§ Task to carry out
Could the whole of the data below be written out verbatim?

§ Stored items

◆ ◆ ◆ ◆ ◆ ◆ ◆

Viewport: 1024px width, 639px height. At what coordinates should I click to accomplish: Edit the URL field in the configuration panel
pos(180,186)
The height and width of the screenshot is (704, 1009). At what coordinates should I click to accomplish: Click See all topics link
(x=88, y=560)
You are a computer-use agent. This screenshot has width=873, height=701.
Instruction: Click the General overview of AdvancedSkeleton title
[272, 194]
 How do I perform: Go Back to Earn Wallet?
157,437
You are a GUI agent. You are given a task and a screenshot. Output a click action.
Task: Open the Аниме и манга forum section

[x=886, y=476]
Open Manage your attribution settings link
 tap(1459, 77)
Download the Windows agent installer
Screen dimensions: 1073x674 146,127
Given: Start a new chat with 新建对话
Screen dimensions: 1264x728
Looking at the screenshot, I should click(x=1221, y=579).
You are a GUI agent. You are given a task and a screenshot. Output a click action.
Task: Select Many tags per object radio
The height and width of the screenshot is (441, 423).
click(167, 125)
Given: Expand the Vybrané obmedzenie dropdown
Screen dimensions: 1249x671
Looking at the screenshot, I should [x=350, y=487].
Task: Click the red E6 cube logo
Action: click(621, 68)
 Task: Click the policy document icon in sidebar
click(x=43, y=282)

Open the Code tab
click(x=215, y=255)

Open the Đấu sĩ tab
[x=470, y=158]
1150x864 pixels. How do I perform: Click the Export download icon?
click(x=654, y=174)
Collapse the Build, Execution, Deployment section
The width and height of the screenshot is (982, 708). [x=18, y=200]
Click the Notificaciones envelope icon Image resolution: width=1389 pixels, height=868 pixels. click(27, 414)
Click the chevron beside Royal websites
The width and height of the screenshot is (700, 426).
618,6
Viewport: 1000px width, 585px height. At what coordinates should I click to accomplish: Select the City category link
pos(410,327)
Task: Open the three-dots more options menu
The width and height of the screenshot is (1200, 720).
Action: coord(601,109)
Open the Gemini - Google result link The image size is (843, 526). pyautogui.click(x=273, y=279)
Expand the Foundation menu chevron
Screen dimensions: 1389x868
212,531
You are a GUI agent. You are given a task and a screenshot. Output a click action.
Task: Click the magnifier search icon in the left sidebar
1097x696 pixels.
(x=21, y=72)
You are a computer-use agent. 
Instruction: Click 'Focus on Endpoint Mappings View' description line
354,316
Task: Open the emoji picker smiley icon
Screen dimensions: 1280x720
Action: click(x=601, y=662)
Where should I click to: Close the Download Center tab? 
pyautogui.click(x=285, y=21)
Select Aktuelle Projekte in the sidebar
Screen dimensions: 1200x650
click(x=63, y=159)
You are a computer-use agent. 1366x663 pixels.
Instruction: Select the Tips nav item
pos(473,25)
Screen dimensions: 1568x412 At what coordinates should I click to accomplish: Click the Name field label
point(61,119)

◆ ◆ ◆ ◆ ◆ ◆ ◆

§ Exercise solution
Viewport: 1024px width, 639px height. At what coordinates should I click to accomplish: Edit the URL field in the configuration panel
pos(180,186)
The height and width of the screenshot is (704, 1009). At what coordinates should I click to accomplish: Click See all topics link
(x=88, y=560)
You are a computer-use agent. This screenshot has width=873, height=701.
Instruction: Click the General overview of AdvancedSkeleton title
[272, 194]
 How do I perform: Go Back to Earn Wallet?
157,437
You are a GUI agent. You are given a task and a screenshot. Output a click action.
Task: Open the Аниме и манга forum section

[x=886, y=476]
Open Manage your attribution settings link
 tap(1459, 77)
Download the Windows agent installer
Screen dimensions: 1073x674 146,127
Given: Start a new chat with 新建对话
Screen dimensions: 1264x728
Looking at the screenshot, I should click(x=1221, y=579).
You are a GUI agent. You are given a task and a screenshot. Output a click action.
Task: Select Many tags per object radio
The height and width of the screenshot is (441, 423).
click(167, 125)
Given: Expand the Vybrané obmedzenie dropdown
Screen dimensions: 1249x671
Looking at the screenshot, I should [x=350, y=487].
Task: Click the red E6 cube logo
Action: click(621, 68)
 Task: Click the policy document icon in sidebar
click(x=43, y=282)

Open the Code tab
click(x=215, y=255)

Open the Đấu sĩ tab
[x=470, y=158]
1150x864 pixels. How do I perform: Click the Export download icon?
click(x=654, y=174)
Collapse the Build, Execution, Deployment section
The width and height of the screenshot is (982, 708). [x=18, y=200]
Click the Notificaciones envelope icon Image resolution: width=1389 pixels, height=868 pixels. click(27, 414)
Click the chevron beside Royal websites
The width and height of the screenshot is (700, 426).
618,6
Viewport: 1000px width, 585px height. At what coordinates should I click to accomplish: Select the City category link
pos(410,327)
Task: Open the three-dots more options menu
The width and height of the screenshot is (1200, 720).
Action: coord(601,109)
Open the Gemini - Google result link The image size is (843, 526). pyautogui.click(x=273, y=279)
Expand the Foundation menu chevron
Screen dimensions: 1389x868
212,531
You are a GUI agent. You are given a task and a screenshot. Output a click action.
Task: Click the magnifier search icon in the left sidebar
1097x696 pixels.
(x=21, y=72)
You are a computer-use agent. 
Instruction: Click 'Focus on Endpoint Mappings View' description line
354,316
Task: Open the emoji picker smiley icon
Screen dimensions: 1280x720
Action: click(x=601, y=662)
Where should I click to: Close the Download Center tab? 
pyautogui.click(x=285, y=21)
Select Aktuelle Projekte in the sidebar
Screen dimensions: 1200x650
click(x=63, y=159)
You are a computer-use agent. 1366x663 pixels.
Instruction: Select the Tips nav item
pos(473,25)
Screen dimensions: 1568x412 At what coordinates should I click to accomplish: Click the Name field label
point(61,119)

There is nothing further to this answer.